● MATERIAL FOR THE TASK
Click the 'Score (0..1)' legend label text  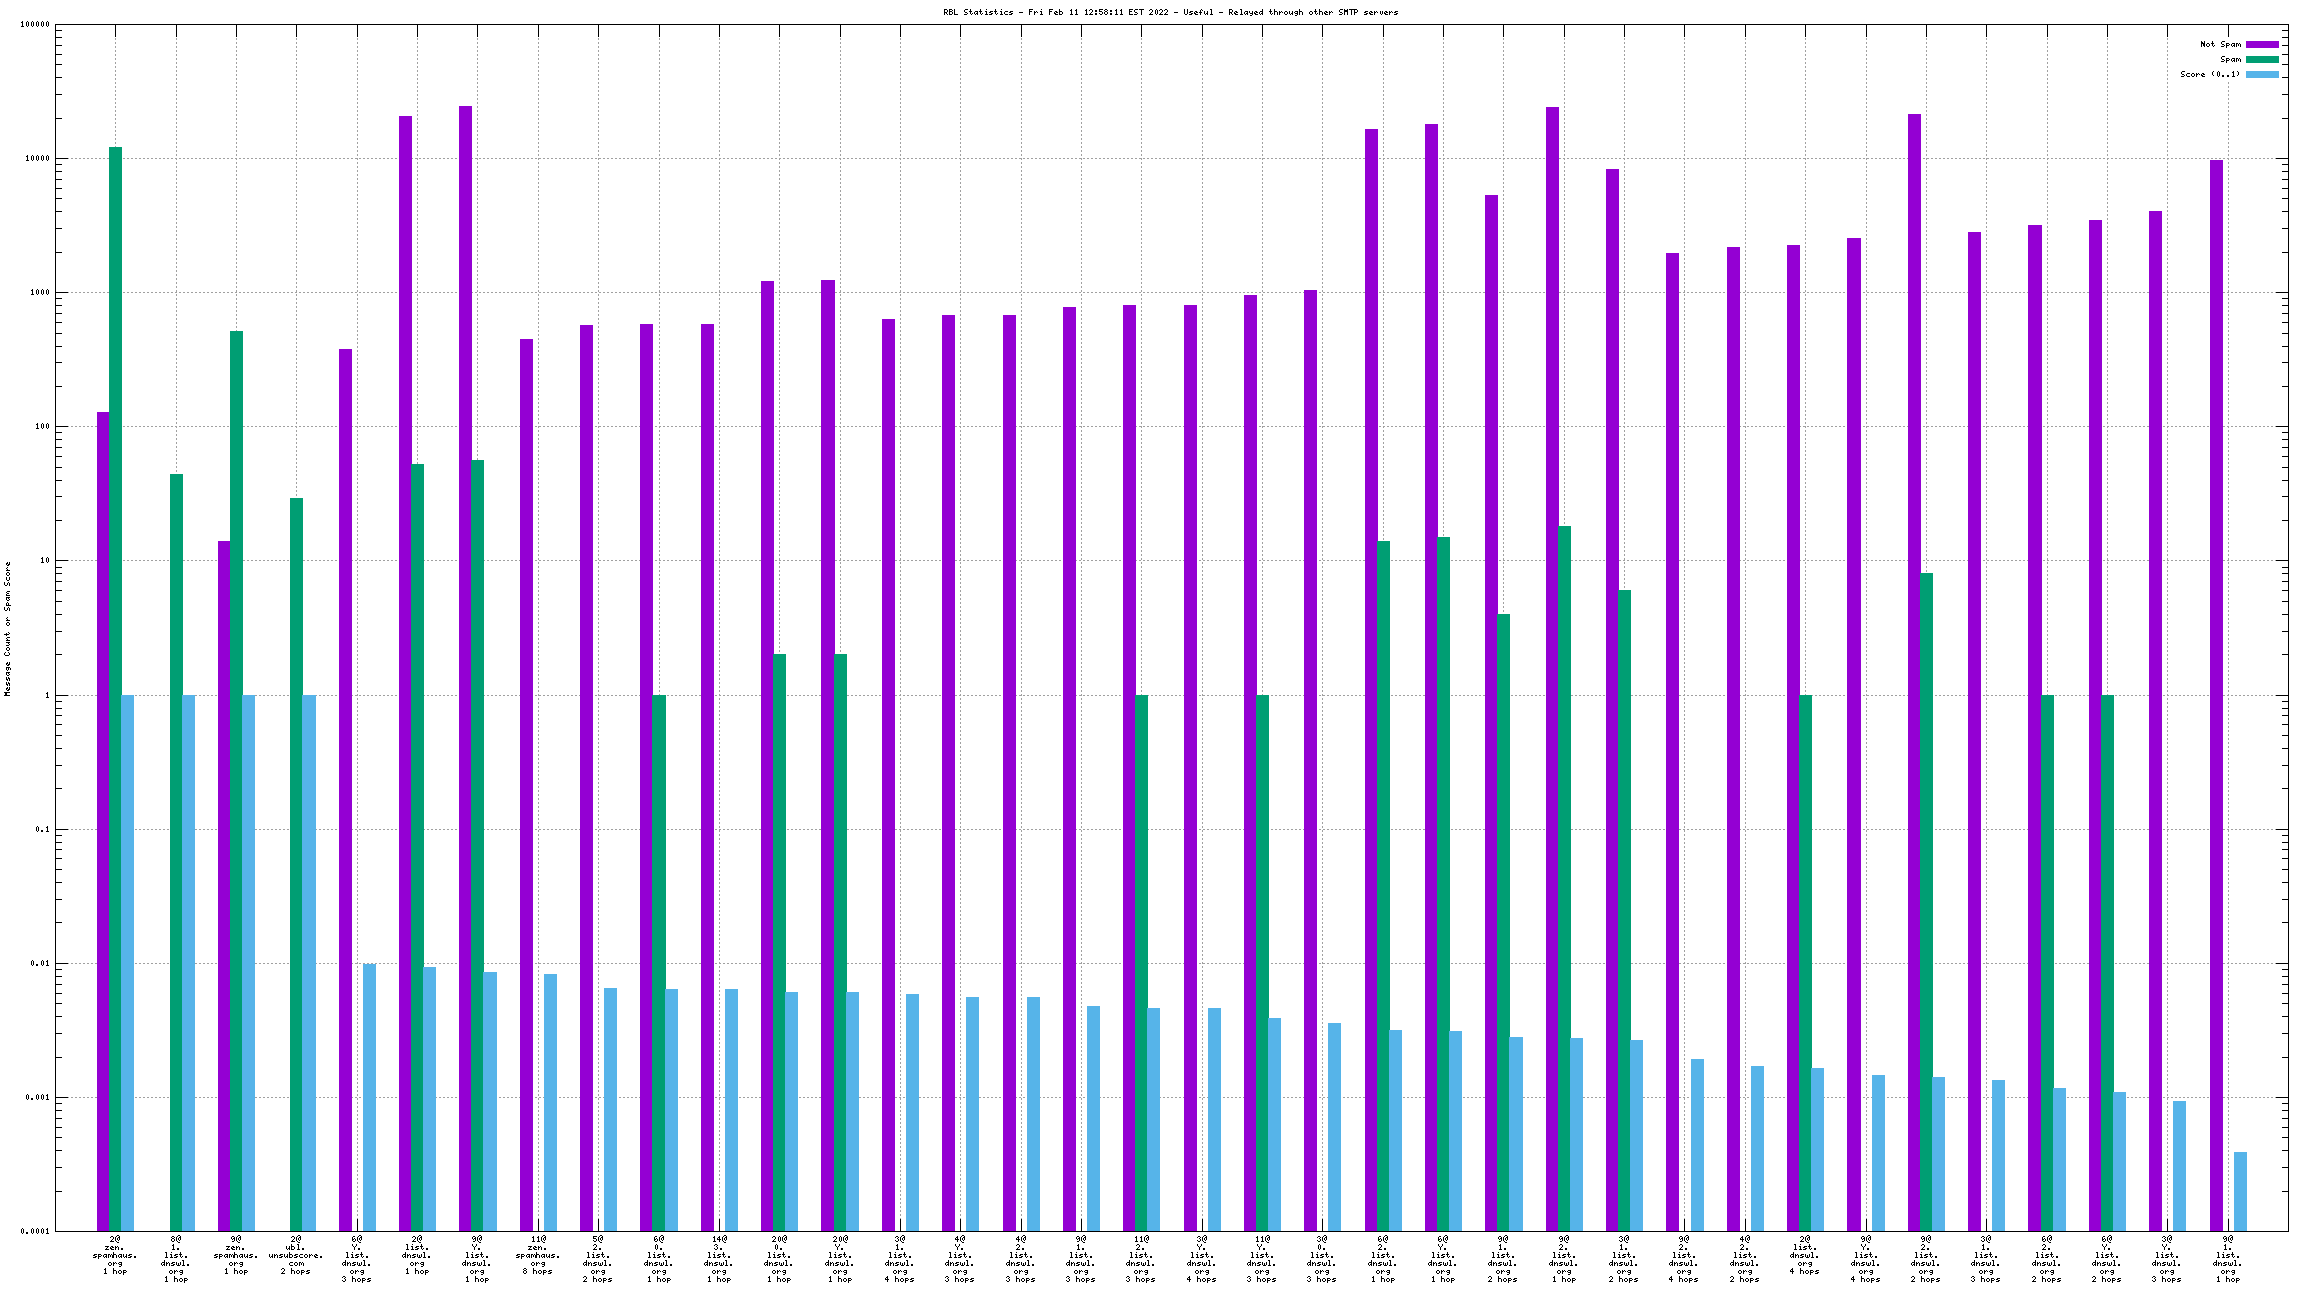pos(2210,74)
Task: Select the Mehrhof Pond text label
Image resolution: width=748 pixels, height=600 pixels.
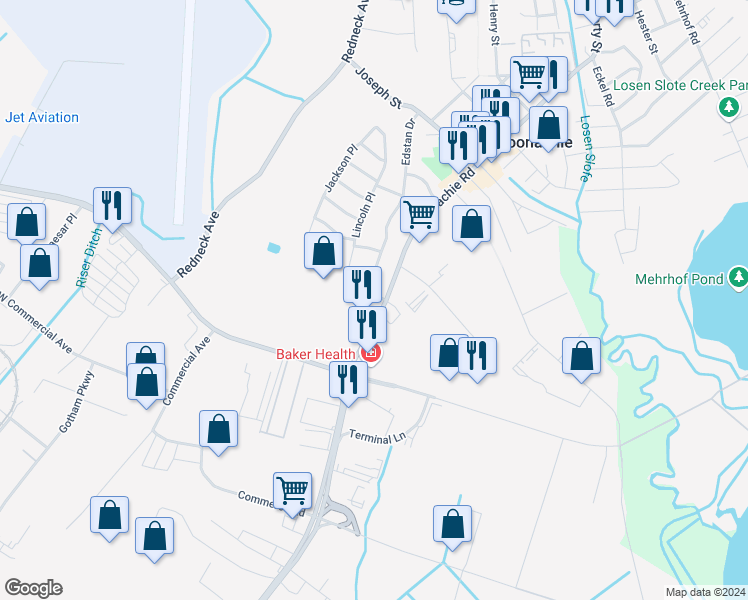Action: [x=679, y=279]
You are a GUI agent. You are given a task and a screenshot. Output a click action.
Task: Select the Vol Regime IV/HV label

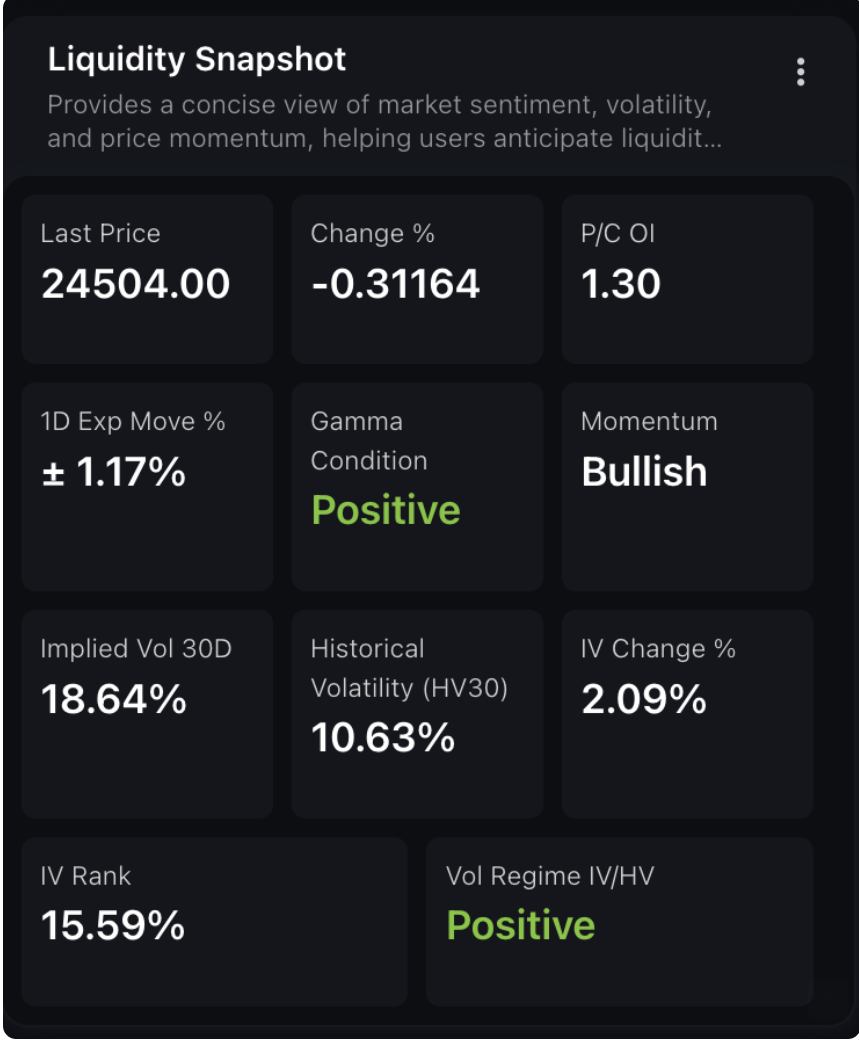[550, 877]
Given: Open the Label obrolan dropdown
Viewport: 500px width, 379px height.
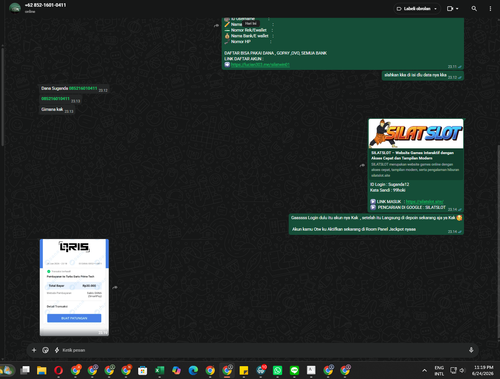Looking at the screenshot, I should pyautogui.click(x=417, y=9).
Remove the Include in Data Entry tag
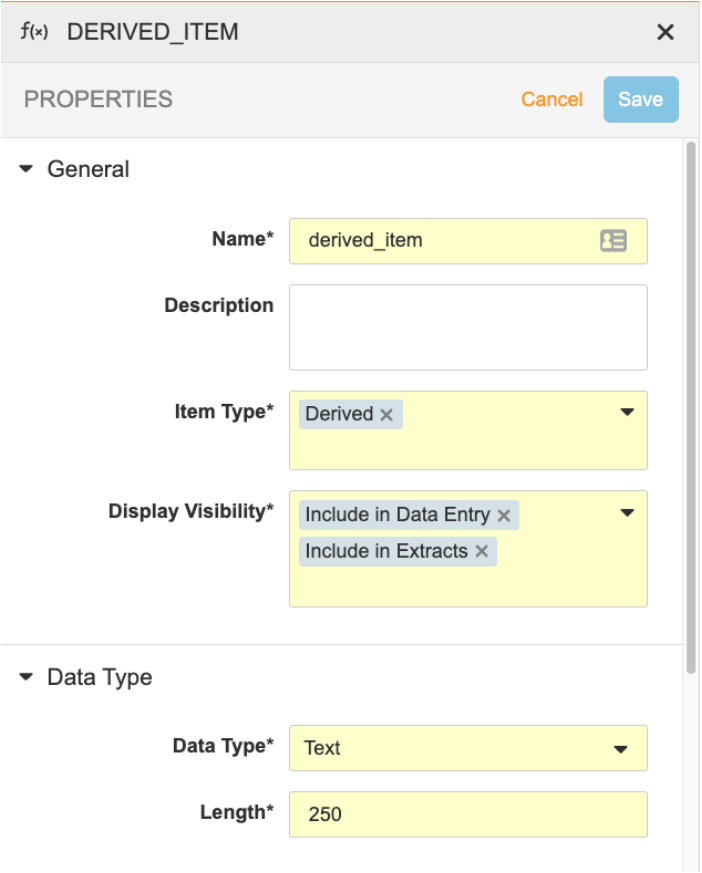 (504, 515)
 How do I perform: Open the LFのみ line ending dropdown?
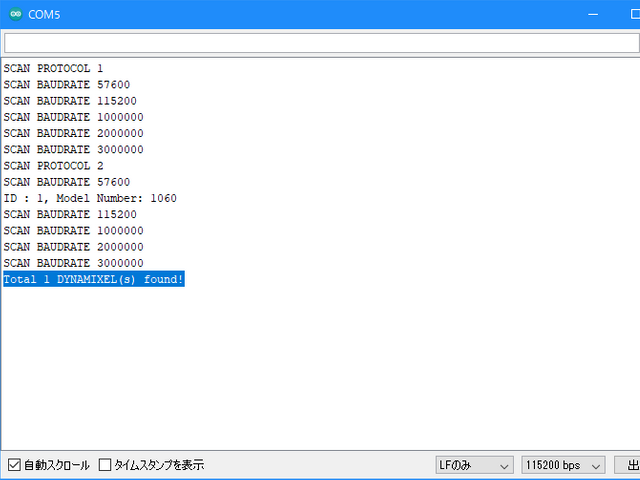coord(474,465)
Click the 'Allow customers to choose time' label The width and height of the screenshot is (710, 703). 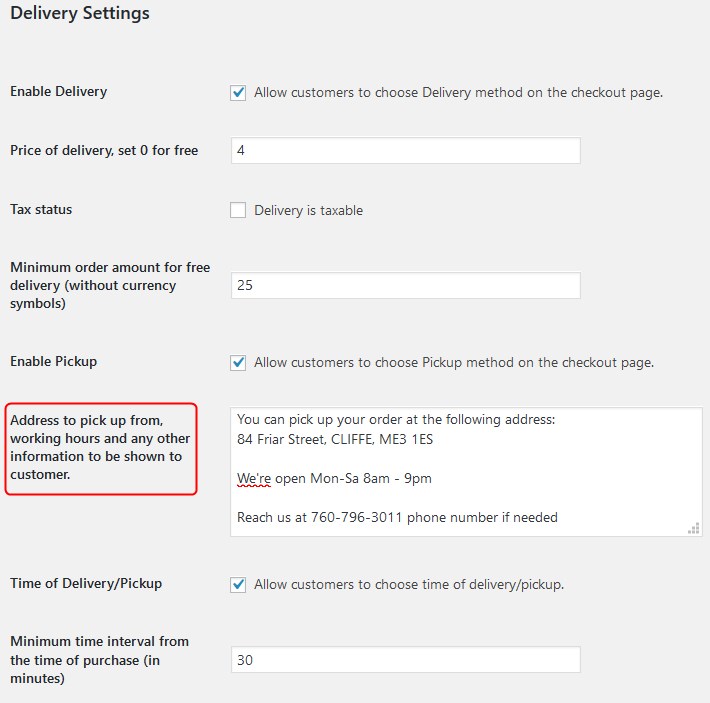pos(409,584)
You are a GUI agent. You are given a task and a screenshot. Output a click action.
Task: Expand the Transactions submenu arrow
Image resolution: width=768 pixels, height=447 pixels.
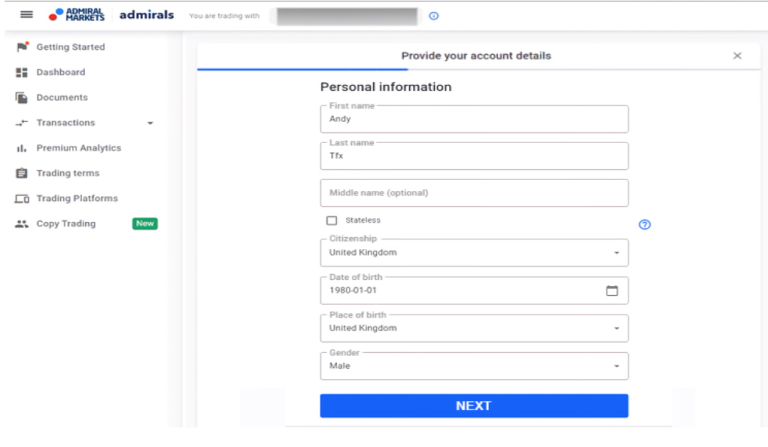(150, 123)
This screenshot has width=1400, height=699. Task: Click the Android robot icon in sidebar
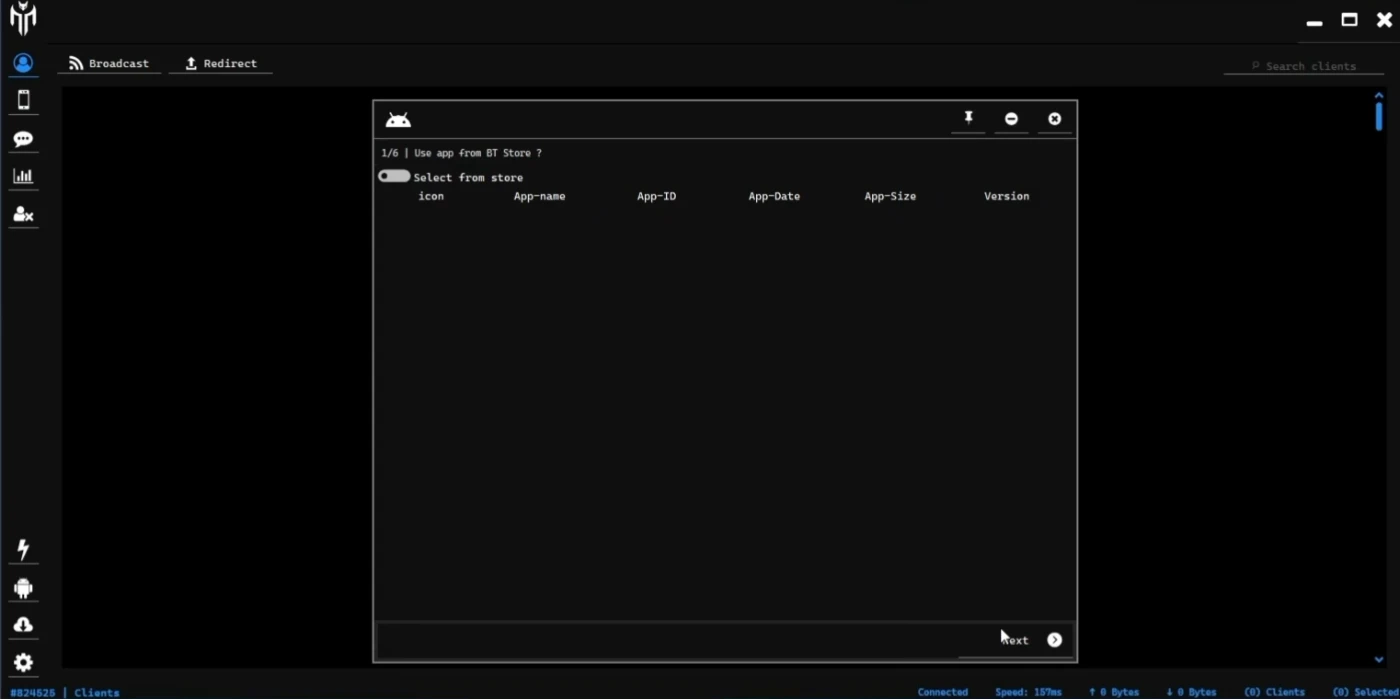point(23,588)
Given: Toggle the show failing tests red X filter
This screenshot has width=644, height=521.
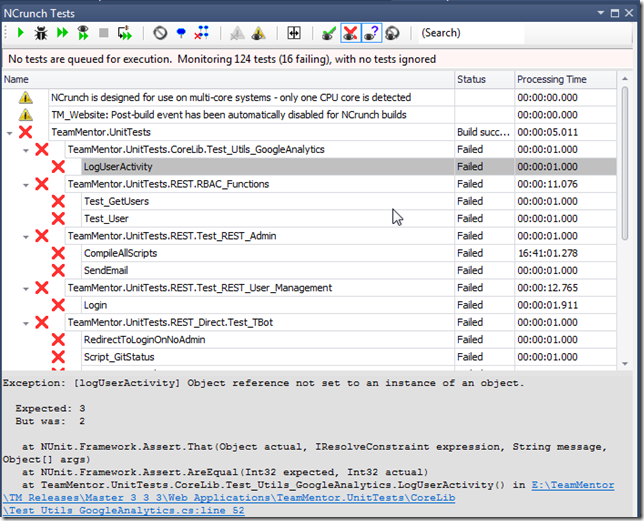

● TASK STATEMENT
Collect every line of the data above that contains the word "This", and copy each one out in full. Case counts.

● TASK SOLUTION
This screenshot has width=1400, height=699. Task: Click the Android robot icon in sidebar
This screenshot has width=644, height=521.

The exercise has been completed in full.